## DIRECTIONS FOR THIS TASK
Search the records below for the word "agent" and show every line where it occurs.

Collected data entries:
# # # # #
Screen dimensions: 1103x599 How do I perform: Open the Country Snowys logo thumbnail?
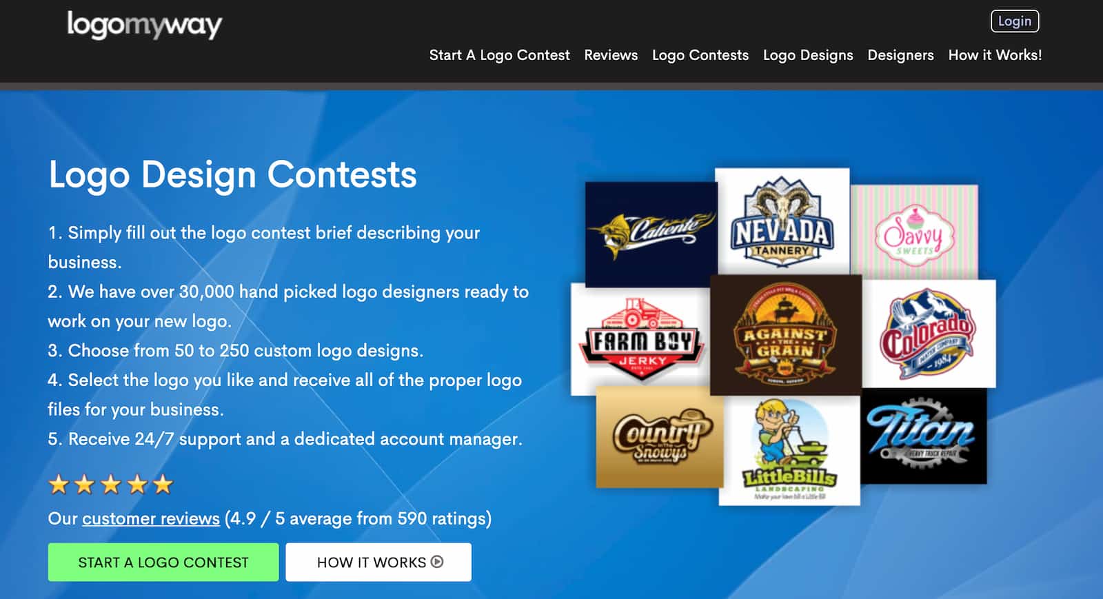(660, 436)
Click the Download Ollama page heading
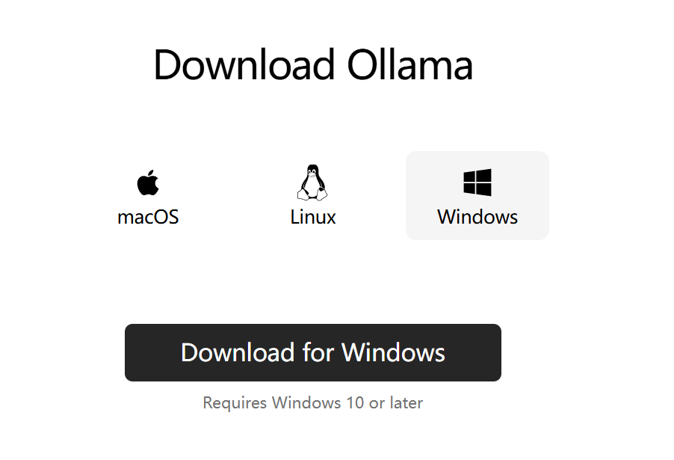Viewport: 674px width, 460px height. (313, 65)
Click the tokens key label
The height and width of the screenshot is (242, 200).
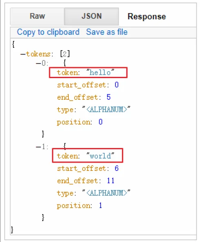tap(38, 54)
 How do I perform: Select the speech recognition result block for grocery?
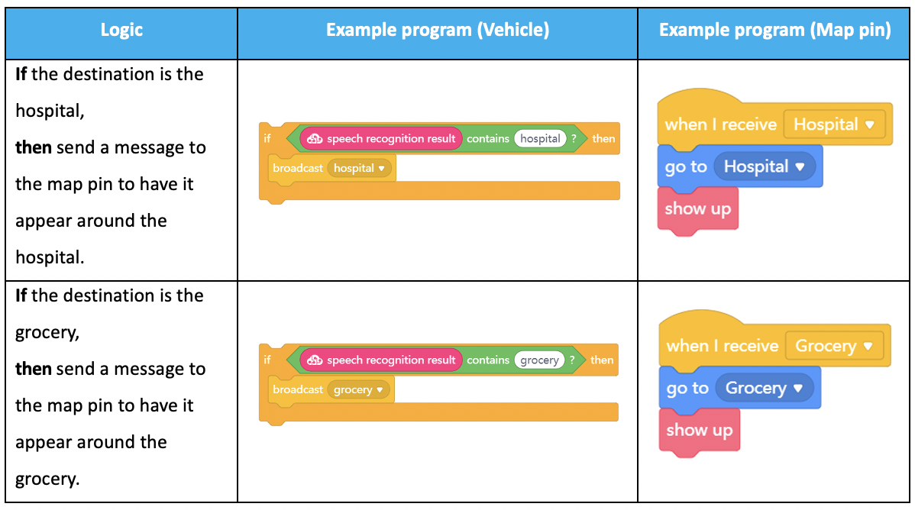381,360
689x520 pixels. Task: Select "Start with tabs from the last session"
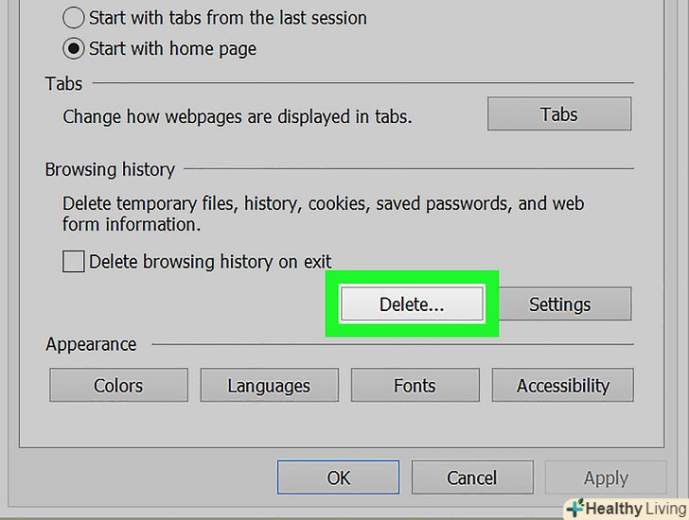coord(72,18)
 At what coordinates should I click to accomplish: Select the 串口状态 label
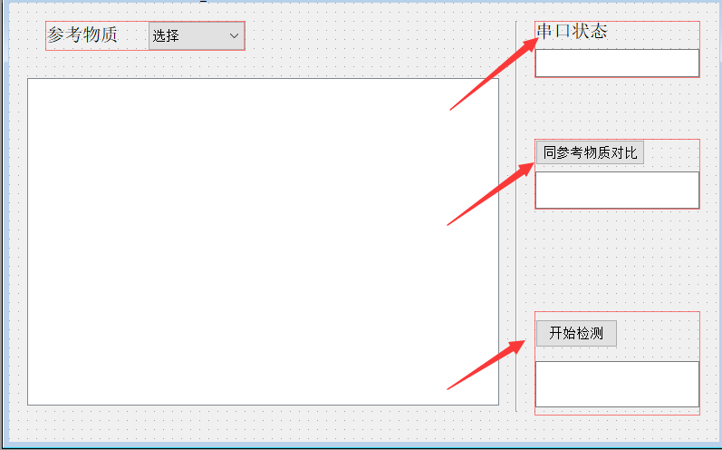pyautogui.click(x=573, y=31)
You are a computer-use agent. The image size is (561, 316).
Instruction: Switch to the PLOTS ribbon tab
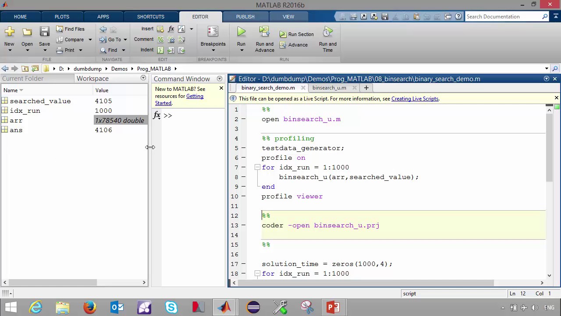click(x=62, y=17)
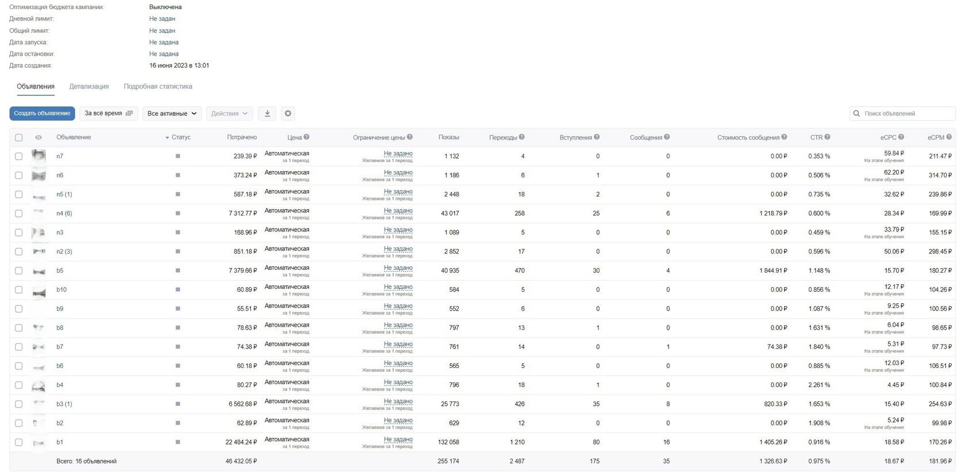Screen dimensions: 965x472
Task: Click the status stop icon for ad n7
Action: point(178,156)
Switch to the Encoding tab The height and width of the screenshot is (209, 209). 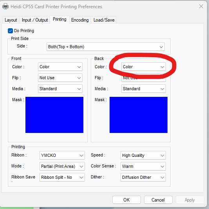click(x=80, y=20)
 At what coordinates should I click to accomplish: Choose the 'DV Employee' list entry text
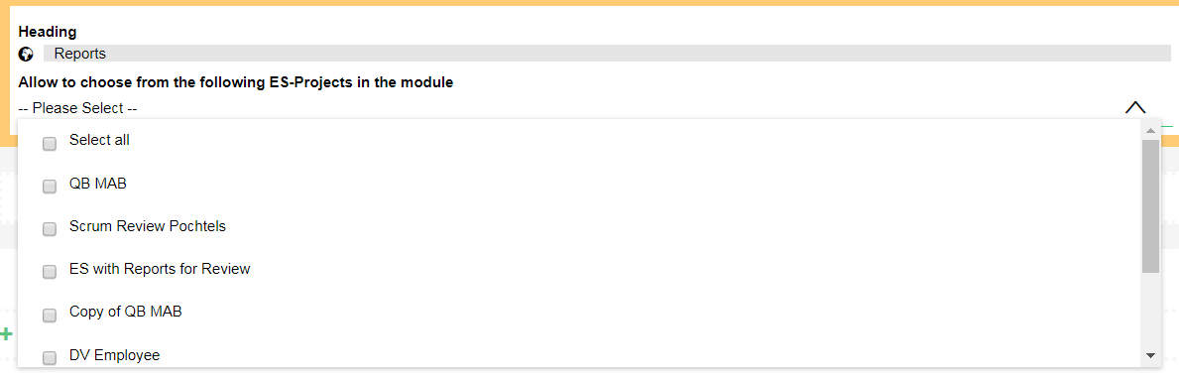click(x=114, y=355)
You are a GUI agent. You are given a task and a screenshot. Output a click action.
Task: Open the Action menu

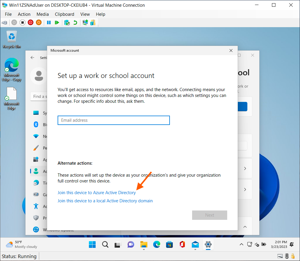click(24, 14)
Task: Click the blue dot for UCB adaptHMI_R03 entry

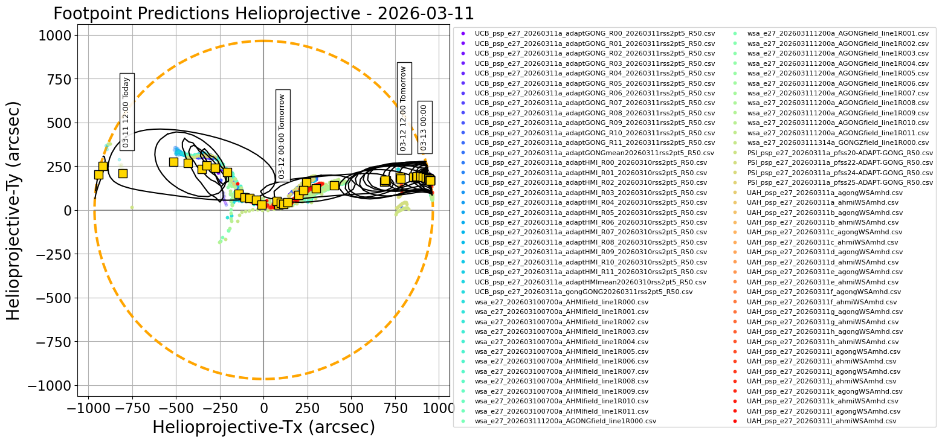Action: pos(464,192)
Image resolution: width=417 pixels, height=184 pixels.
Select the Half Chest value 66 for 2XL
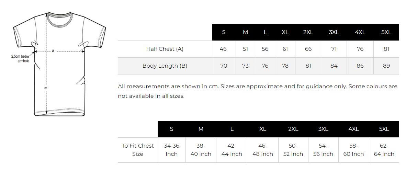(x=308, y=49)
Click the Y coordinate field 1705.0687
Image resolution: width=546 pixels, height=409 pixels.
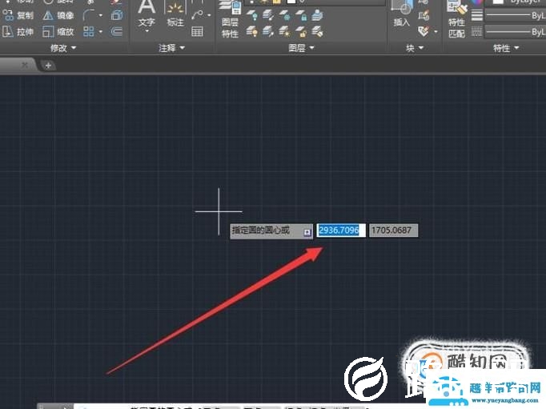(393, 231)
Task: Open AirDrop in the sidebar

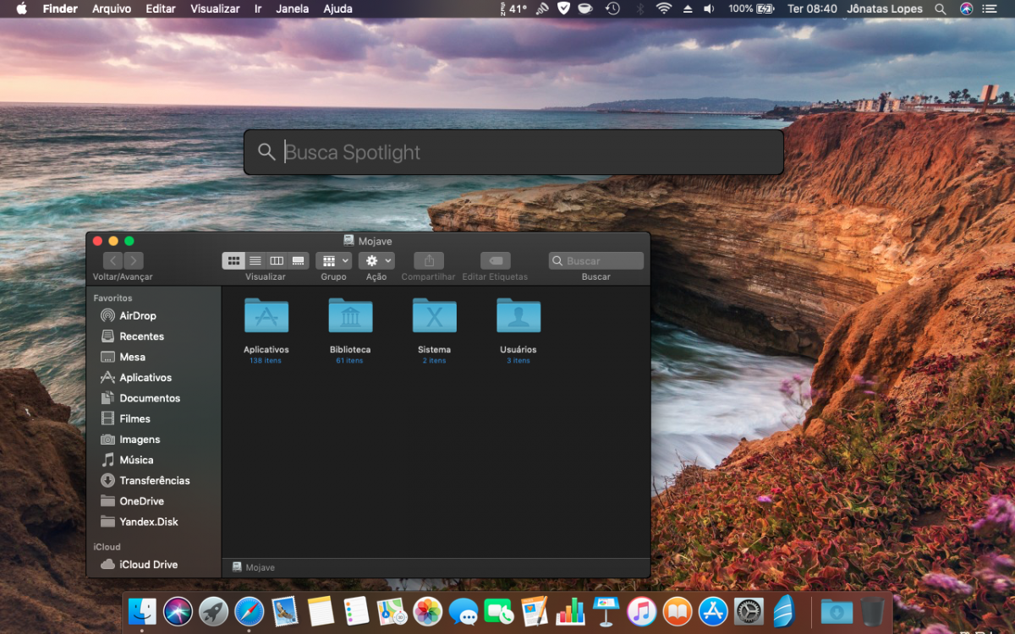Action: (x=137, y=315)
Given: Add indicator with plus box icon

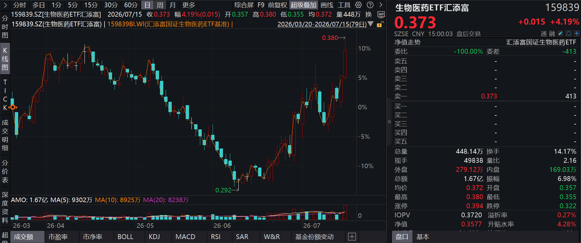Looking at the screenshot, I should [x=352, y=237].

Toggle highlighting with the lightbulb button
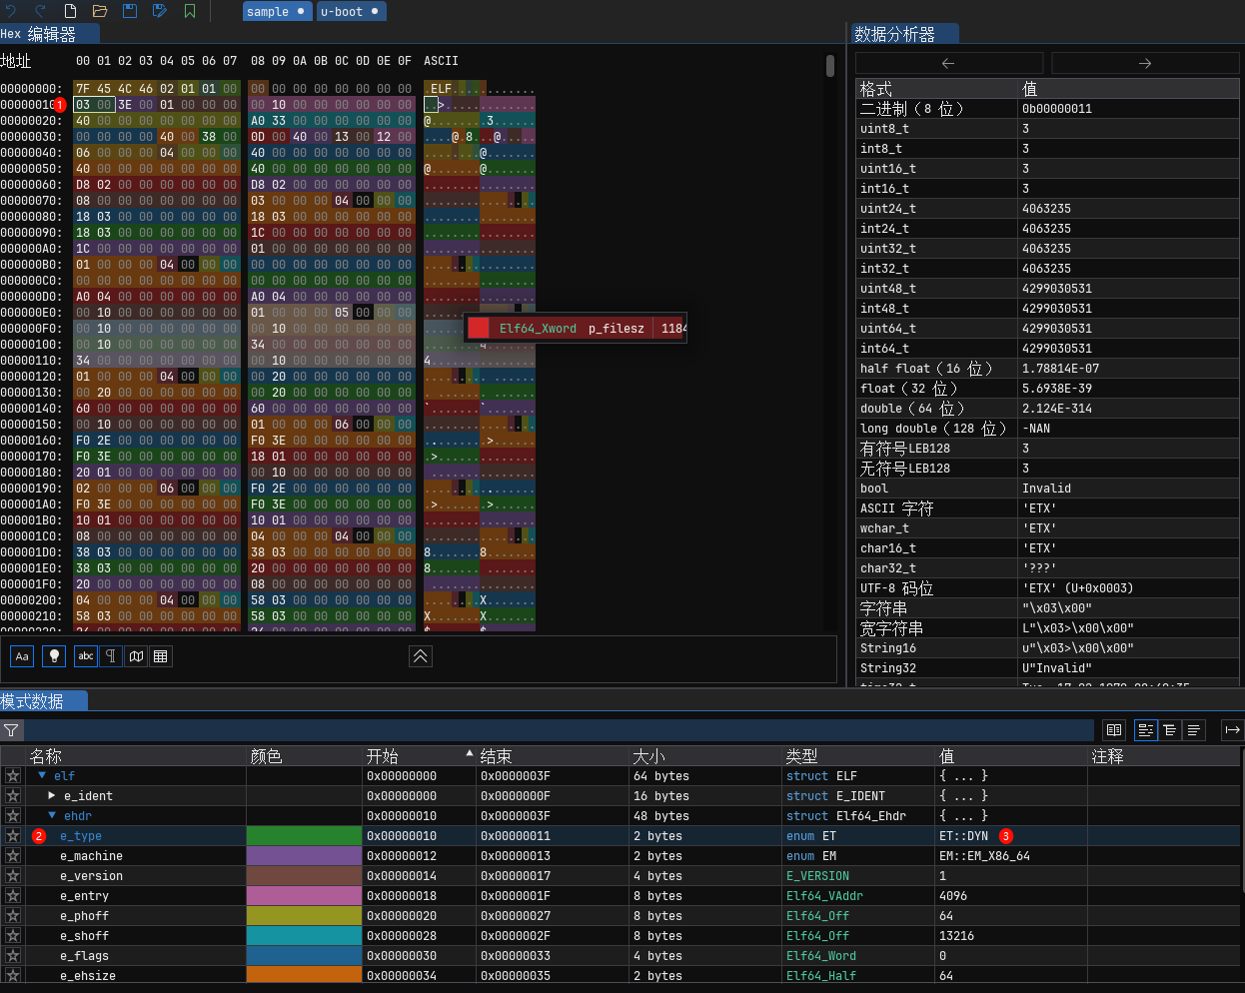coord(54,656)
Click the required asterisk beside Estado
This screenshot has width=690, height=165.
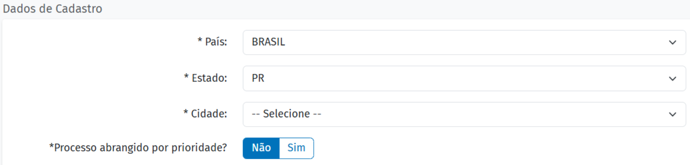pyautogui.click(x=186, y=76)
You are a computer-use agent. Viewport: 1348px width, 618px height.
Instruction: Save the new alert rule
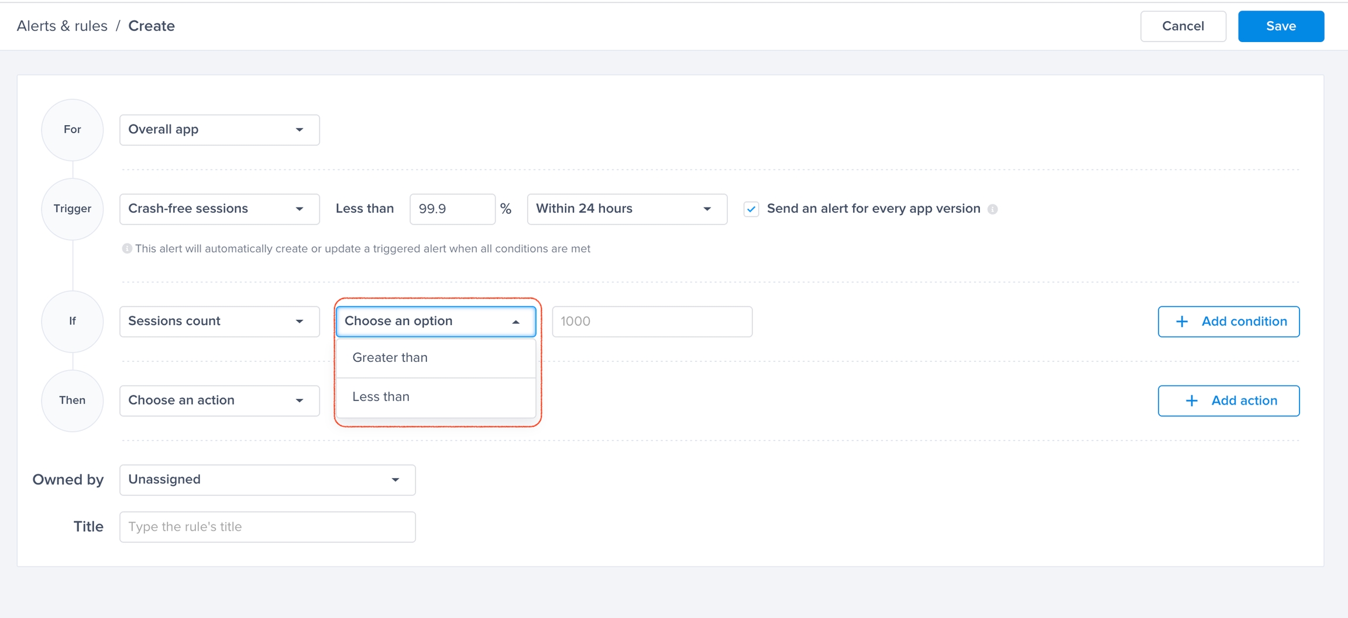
# # # # #
## RESPONSE BOX
You are a computer-use agent. The image size is (561, 316).
You are a GUI agent. You are given a task and a screenshot. Output a click action.
You are a computer-use agent. Viewport: 1348px width, 618px height.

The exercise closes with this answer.